> [Records supplied]:
■ ■ ■ ■ ■
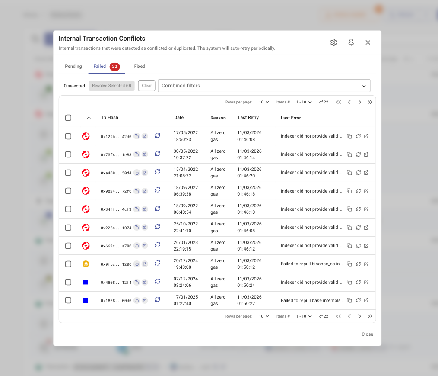Click the Avalanche chain icon on the 0x34ff row

86,209
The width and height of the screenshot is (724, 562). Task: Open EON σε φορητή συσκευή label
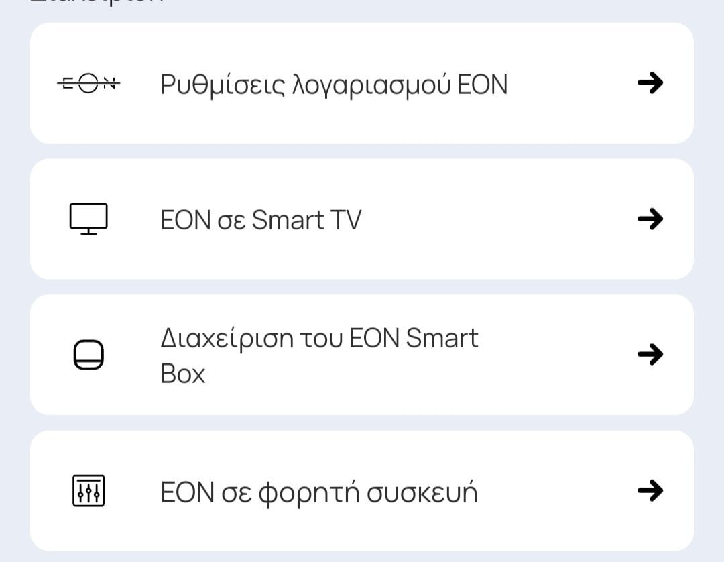click(x=319, y=492)
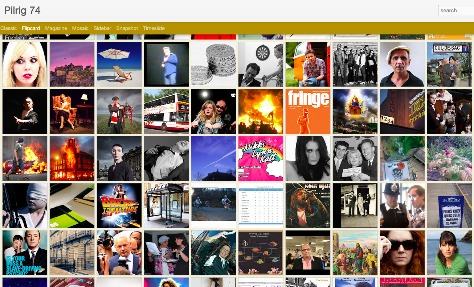Choose the Snapshot view
The image size is (474, 287).
(127, 28)
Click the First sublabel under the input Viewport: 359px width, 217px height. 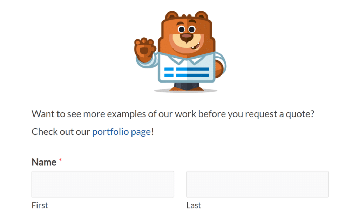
■ ■ ■ ■ ■
> [Work to be completed]: Switch each "width" in the rows to "horizontal size" and write all the lines out again, otherwise unchanged. Leave the pictures out.

> [Exercise output]:
Click the Avalanche chain icon on the 0x34ff row

86,209
The horizontal size and height of the screenshot is (724, 562). Task: Open EON σε φορητή συσκευή label
click(x=319, y=492)
Choose the Snapshot view
The image size is (474, 287).
(127, 28)
Click the First sublabel under the input Viewport: 359px horizontal size, 217px height. 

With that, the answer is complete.